I was reminded of this yesterday as I found myself on Zoom with a handful of strangers from around the world, invited by Johnnie Moore, a wonderfully creative facilitator, to have what he calls an Unhurried Conversation. Connecting to each other from where we are, exactly as we are. Listening deeply to each other, to what is said, to the spaces between the words. Without having an agenda, without having to show up in a certain way. Here’s how he describes it:

Unhurried is about realising our capacity for learning and growth. It’s about people getting more in tune with each other and using our human intelligence in a way that machines can’t. Unhurried is not fast, it’s not slow… it’s flowing and it feels right.

We talked about Unhurried being a practice, a way to be rather than something to do, a journey rather than a destination. One person shared how she knew that starting her day this way – with the practice of ‘just being’ – would have a positive ripple effect on how she showed up the rest of the day, even more so right now juggling work and the kids at home with schools shut down.
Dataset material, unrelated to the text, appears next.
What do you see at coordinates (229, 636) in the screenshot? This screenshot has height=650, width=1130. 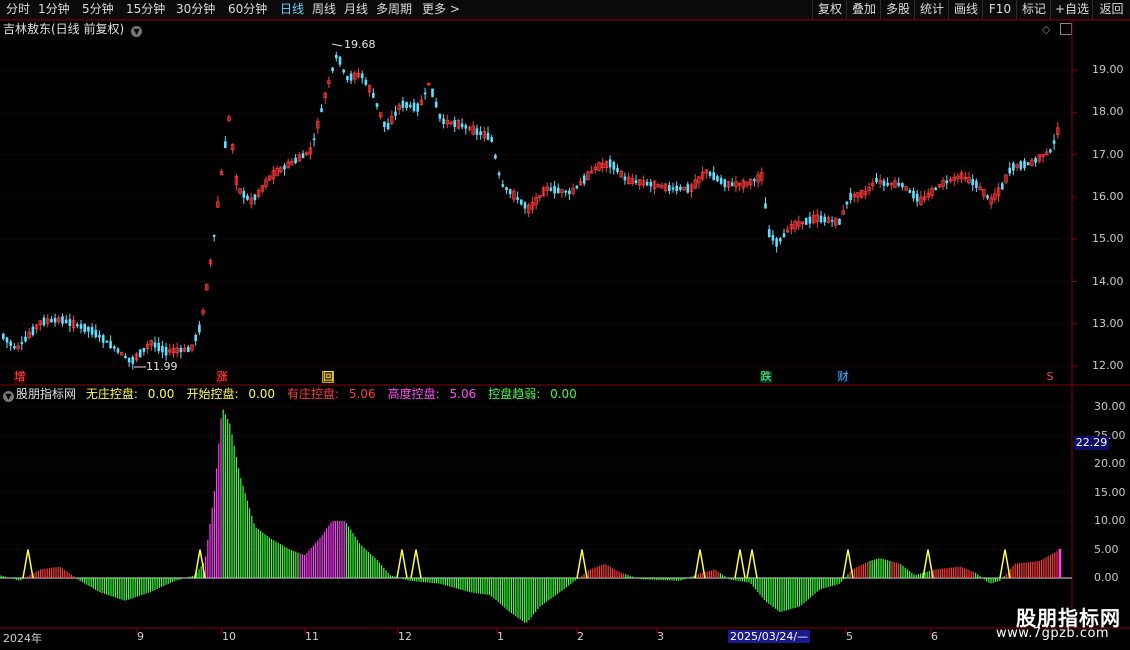 I see `time-tick-10: 10` at bounding box center [229, 636].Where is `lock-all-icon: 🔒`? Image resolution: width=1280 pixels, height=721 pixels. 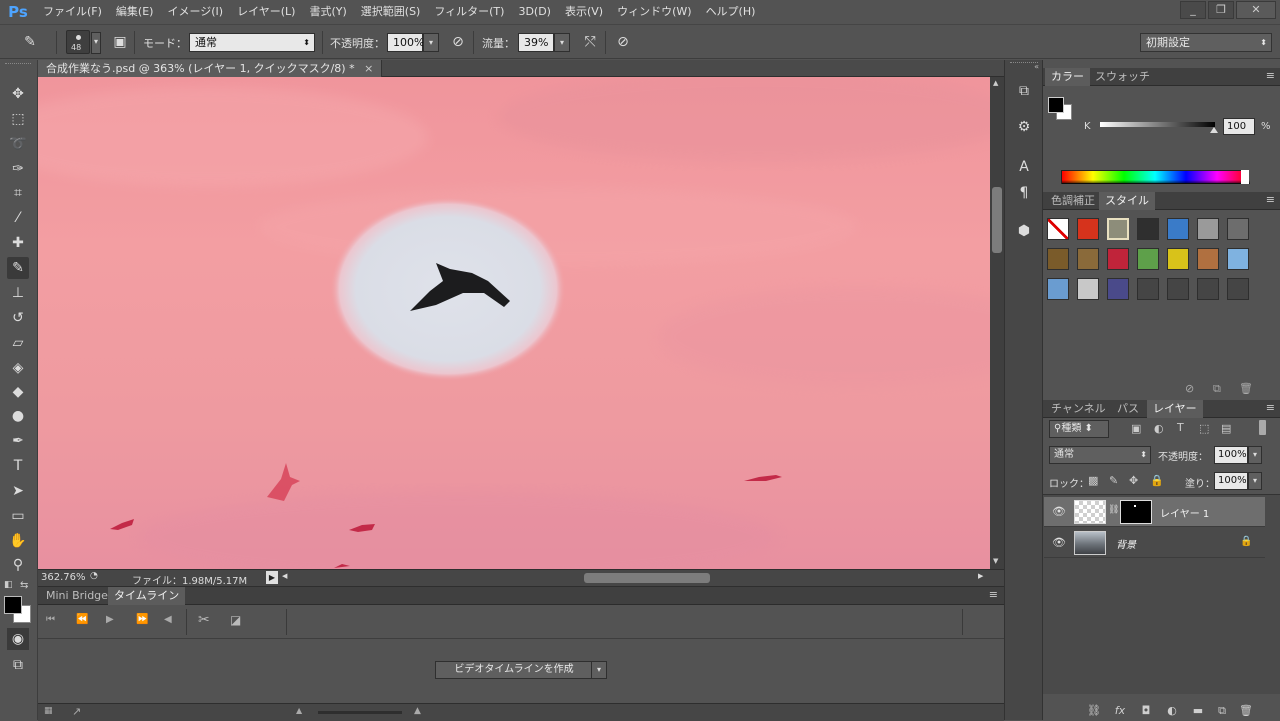 lock-all-icon: 🔒 is located at coordinates (1157, 480).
Johnnie asked us what being Unhurried means to us. To me it means being fully present, encountering things – whether they be people, situations, or my own feelings – exactly where they are, just the way they are. And appreciating them for what they are.
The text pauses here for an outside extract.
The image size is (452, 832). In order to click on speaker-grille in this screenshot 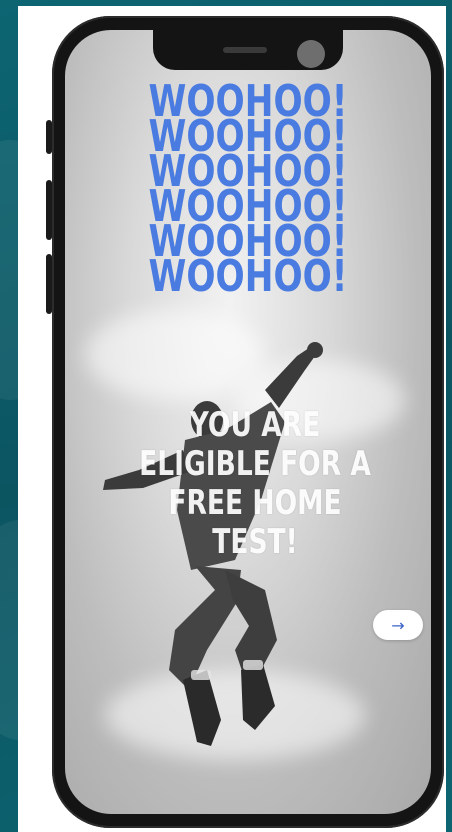, I will do `click(245, 50)`.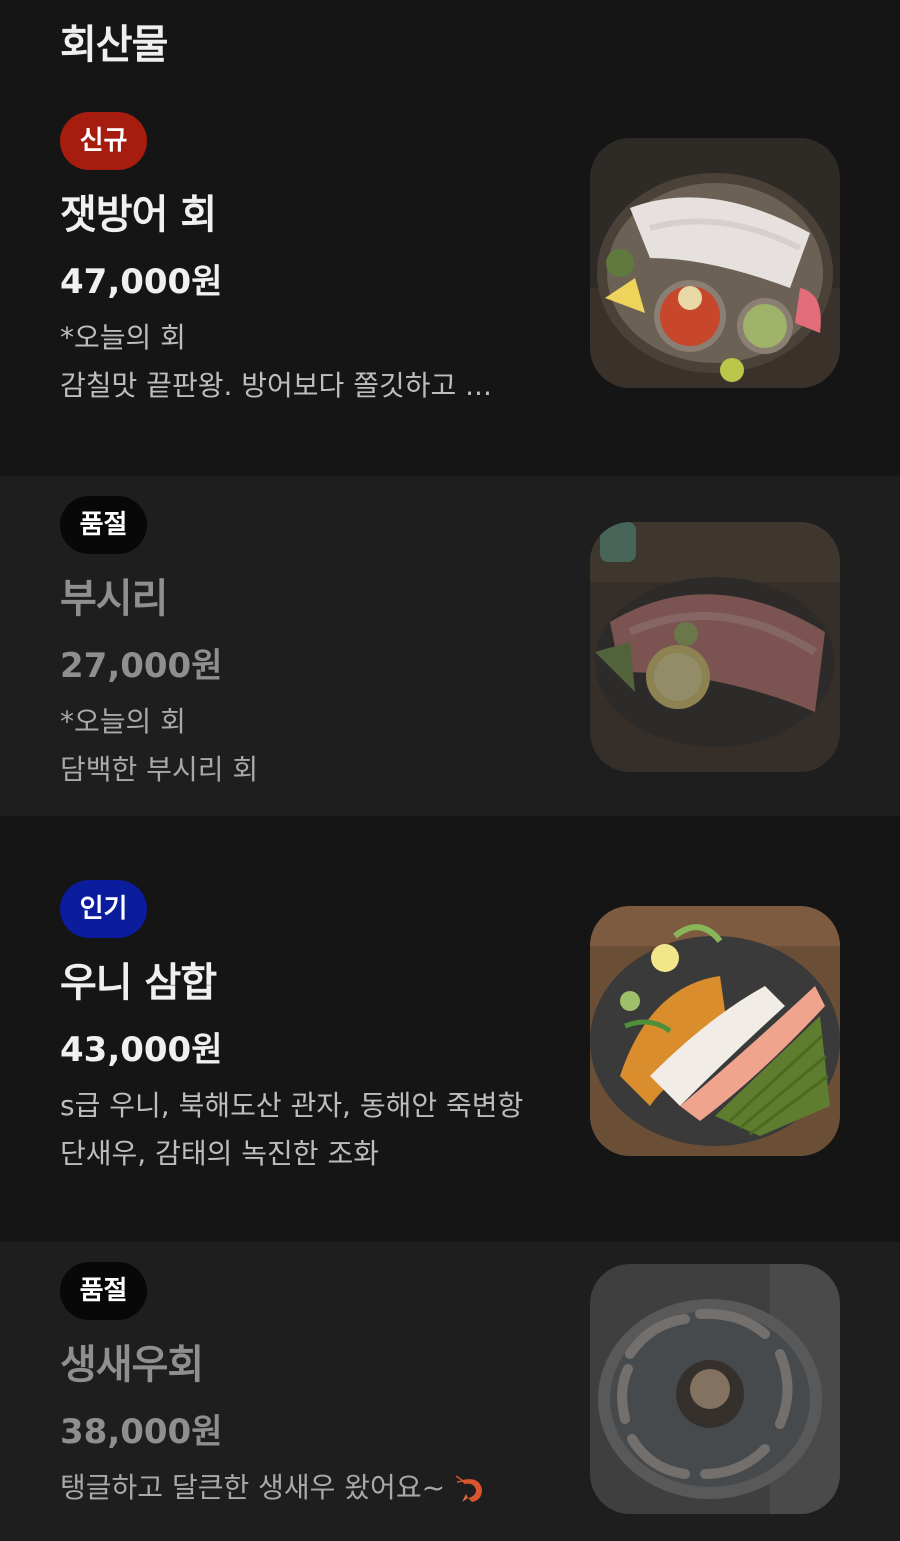 This screenshot has width=900, height=1541. Describe the element at coordinates (142, 282) in the screenshot. I see `menu-item-price: 47,000원` at that location.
How are you practising the art of noticing?

Making choices

As I delve deeper into what it means to live a good life, I’ve been discovering some fascinating cross-disciplinary research.

Nicholas Christakis, who originally trained as a doctor and is now a social science academic, weaves a compelling argument that we have evolved genetically as a species to be unusually prosocial, to create societies that are full of traits like love, friendship, cooperation, and teaching. To care for others not just because they advance our agenda in some way, but for their own sake. To extend this caring beyond our immediate family and friends to strangers and, among the best of us, even to enemies.

And yet.

We don’t have to turn to history to find multiple examples of behaviour that it would be a stretch to qualify as prosocial. To take a topical example: I have been struggling with intense frustration these past days as I see people here in France flouting – some with glee – the government’s measured and proportionate directives to contain the spread of COVID-19. Putting I before We, whether in the streets or in the shopping aisles.
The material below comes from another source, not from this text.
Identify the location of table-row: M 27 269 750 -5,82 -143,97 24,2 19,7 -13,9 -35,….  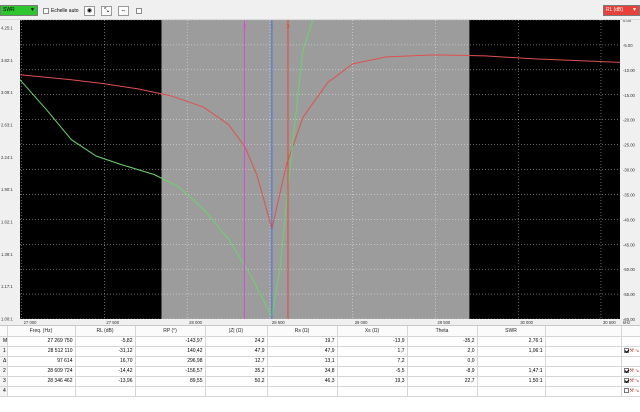
(320, 342).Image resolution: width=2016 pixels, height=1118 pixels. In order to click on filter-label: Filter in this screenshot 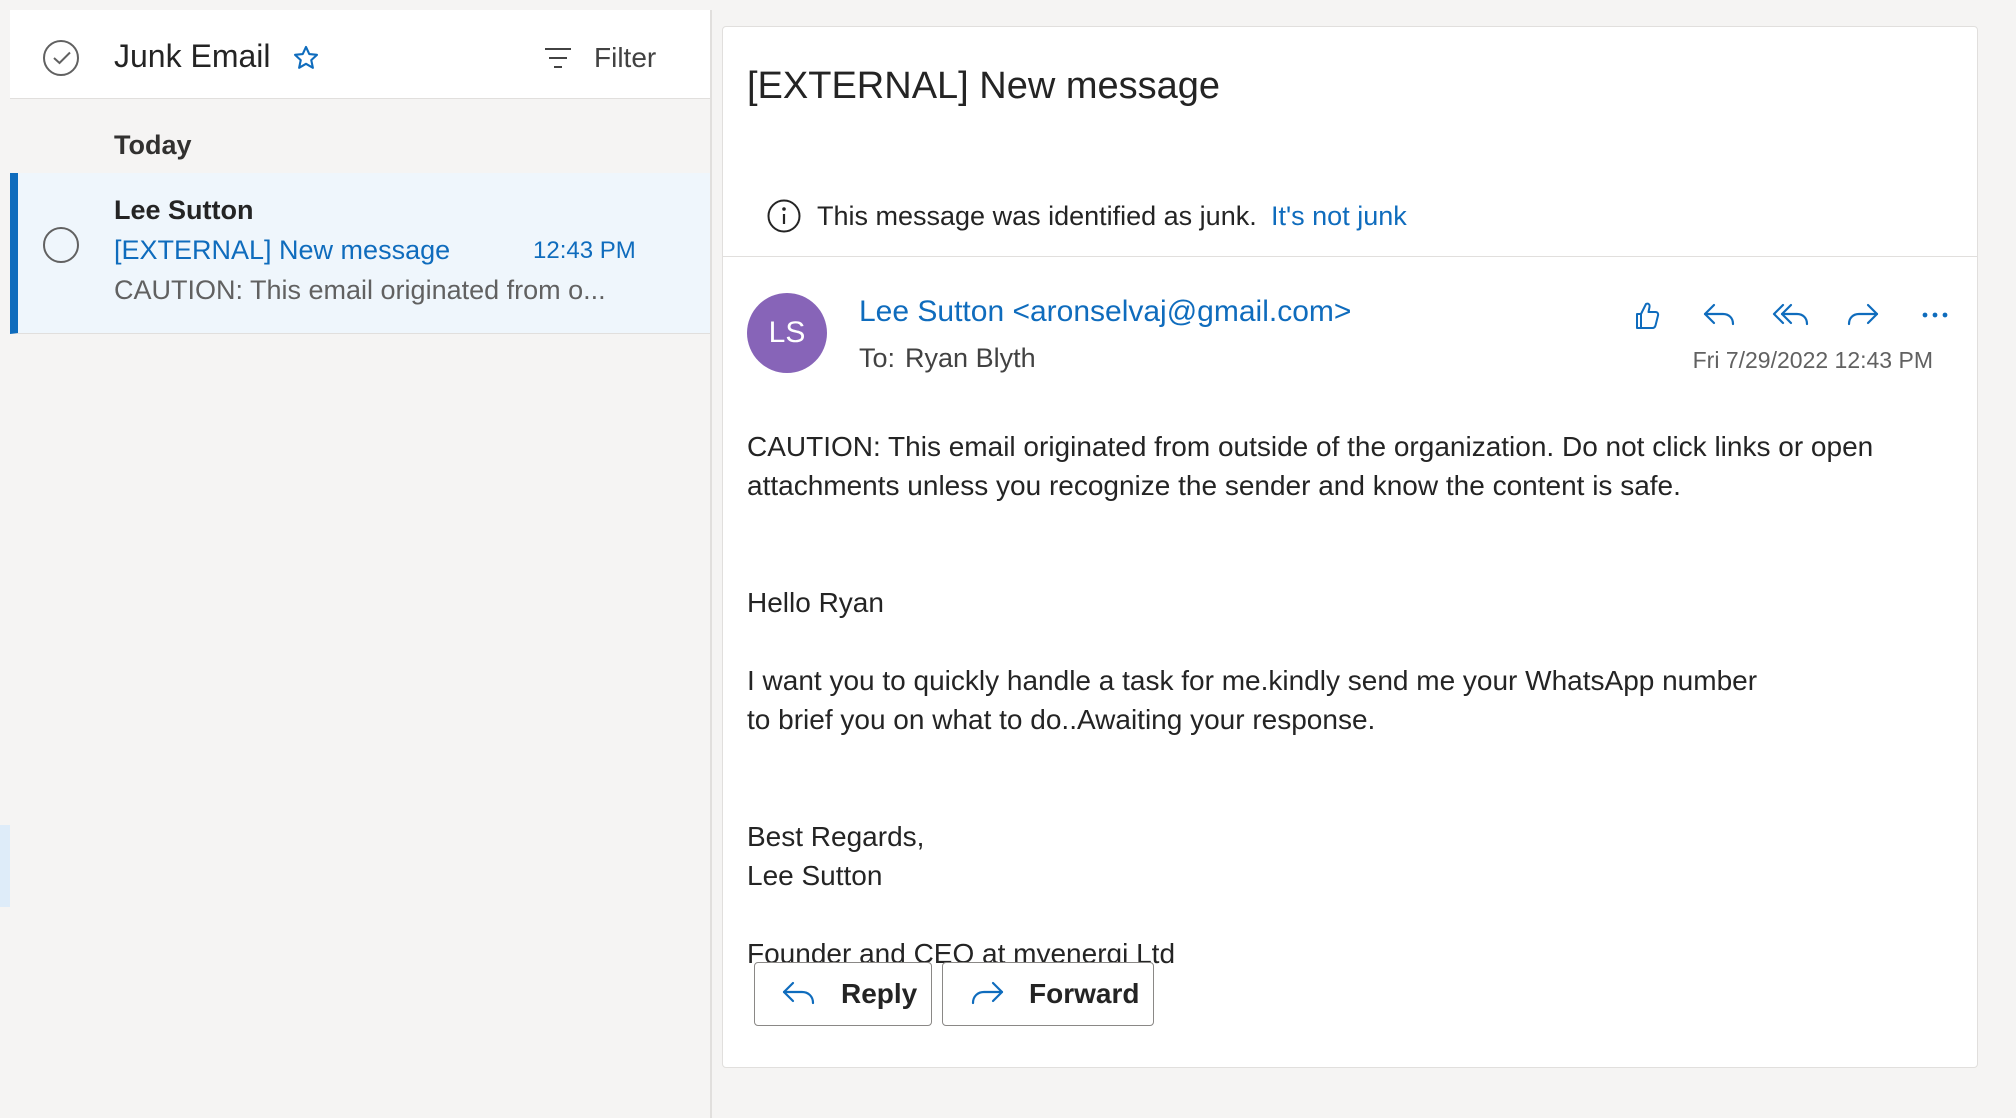, I will do `click(626, 58)`.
It turns out that we’ve also evolved genetically to favour what social psychologists call in-group bias. Us versus Them. One explanation for this, according to Christakis, is that preferring our group to other groups actually facilitated cooperation as human society grew in size. But, thankfully, he says that we can actively choose to counter this. By zooming out: expanding the boundaries of our in-group. Or by zooming in: seeing each person as unique rather than as a reflection of their group.

The operative word is ‘choose’.

We can choose, every minute of every day, to rise to the better angels of our nature. Easier said than done when we’re (I’m), for example, in the throes of vigorously passing judgment on an unsuspecting soul. The essential step is to notice that we’re stuck in a self-made, self-justifying box. As soon as we notice, we can choose. We can choose to get out of the box. What often works for me is thinking of someone in that moment who brings out the best in me, my out-of-the-box person. Another method I use, and which dug me out of my COVID-19-related frustration, is to deliberately notice the good. To celebrate what’s right with the world.

How are you bringing out the best in yourself?